*Text segment*.
Las Vegas Sun

April 24, 2024

Brian Greenspun advocates a better-informed electorate now for the sake of future generations

Gov. Mike O'Callaghan was a generational thinker.

I remember when Mike was visiting his friends, the Brookmans, in Las Vegas in 1974. It was during the Watergate hearings when the country was learning about plumbers, break-ins, wiretaps and practically every other kind of nefarious activity, and just what a sitting president and all of his men had to do with those activities.

It was a low point in our nation's political life and a bottoming out for the body politic. I remember Mike's words as if he said them yesterday - which, for a lot of reasons, I wish he had. He told me that within one generation it will become almost impossible to find good people who want to run for or hold elective office in this country as a result of what President Nixon did. He said that the public would demand to know so much more about the candidates, too much in fact, and that we would demand too much from the good ones who did offer themselves up for public service.

Well, here we are, one full generation later and Mike was absolutely right. The problem is that this thing could get a lot worse before it gets better, not because of what the politicians and elected leaders do or don't do, but because of what we, the people, refuse to do.

And it is becoming apparent at all levels of government. Take, for example, Sheriff Bill Young's decision not to run for re-election. By all accounts, he had the money, the popular backing and the support of enough voters to win his re-election effort going away. But, for some reason, he chose to step down after one term.

We can accept at face value his reasons for wanting to get out of public life. He is an honest man and there is no reason to disbelieve him. What is disheartening, though, is that the office of sheriff should be a plum job for anyone with law enforcement or legal training and, yet, Bill is walking away. Have we made it too difficult for good people to run for office and, once in, do the job we expect them to do?

I just came back from a series of think tank meetings in Washington, D.C., which were attended by some of the best and brightest people in and out of public office. If there was a theme in and around those meetings and the dinners that followed, it was that the quality of leadership being offered the American people - from the left, right and center - is woefully wanting and, worse, too timid to keep this great country on the course of greatness.

Pick the subject matter, the answers were the same. Officially and unofficially, on and off the record, the people of this country were not getting the benefit of the best and brightest our country has to offer. Even from the best and brightest! And while there was blame to go around, the refusal of the electorate to properly inform itself on the issues was the biggest culprit in this failure of the democratic system.

[Item-finding records]
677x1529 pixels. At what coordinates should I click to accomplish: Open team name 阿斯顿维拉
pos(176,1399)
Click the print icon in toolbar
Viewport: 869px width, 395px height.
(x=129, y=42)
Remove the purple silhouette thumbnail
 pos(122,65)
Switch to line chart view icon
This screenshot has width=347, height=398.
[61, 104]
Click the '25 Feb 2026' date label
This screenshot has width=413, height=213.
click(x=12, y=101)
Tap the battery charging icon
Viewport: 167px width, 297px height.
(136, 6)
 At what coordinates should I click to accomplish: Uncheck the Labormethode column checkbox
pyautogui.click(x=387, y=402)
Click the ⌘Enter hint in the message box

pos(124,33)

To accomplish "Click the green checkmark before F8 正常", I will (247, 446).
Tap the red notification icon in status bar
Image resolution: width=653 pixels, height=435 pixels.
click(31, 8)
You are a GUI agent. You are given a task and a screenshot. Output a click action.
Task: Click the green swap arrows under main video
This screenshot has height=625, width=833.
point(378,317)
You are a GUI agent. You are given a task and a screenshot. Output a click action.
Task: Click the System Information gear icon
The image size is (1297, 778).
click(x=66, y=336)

*Work to do*.
Pick up the column on voters and the quality of public leadership after its final sentence and keep writing it.

*Exercise result*.
What I took from all that meshed perfectly with what Gov. O'Callaghan told me so many years ago. It is not the office seekers and officeholders' fault. It is our fault because we have demanded too much of the wrong things and not enough of the right things from those we expect to lead.

That makes the job almost impossible to do. Sheriff Young had no problem doing his job, but the personal cost of doing it apparently was just too much. To his credit, he has the strength to say no more when many in public office who have long since passed the point where their effectiveness has waned continue to stay on. The result is poor governance.

So who is really at fault? The easy answer is to blame the media for causing us to focus on the personal lives and warts of our elected leaders rather than the issues that matter and the policy considerations that would apply to an effective solution. But it is not the media's fault.

Newspapers and news programs merely report what is happening. And what passes for news these days? Entertainment talk shows that deal more with rantings and ratings than with rational and reasoned thought processes. Why? Because that's what the people seem to want. Give us an "America Idol" or a show about American heroes and we choose the idol every time. Give us something "fair and balanced" or something based more on what is real and responsible and we opt for the slogan more times than not.

The result is an electorate that is less knowledgeable, less informed, less involved and less caring than is necessary to make the kinds of complicated decisions about our country that this very complicated world demands. So we wind up electing people with slogans rather than people with ideas; people with slick advertising rather than people with determination and skill; people with the right populist tone rather than people who really care about the population; and people who care less about the voters than they do about themselves.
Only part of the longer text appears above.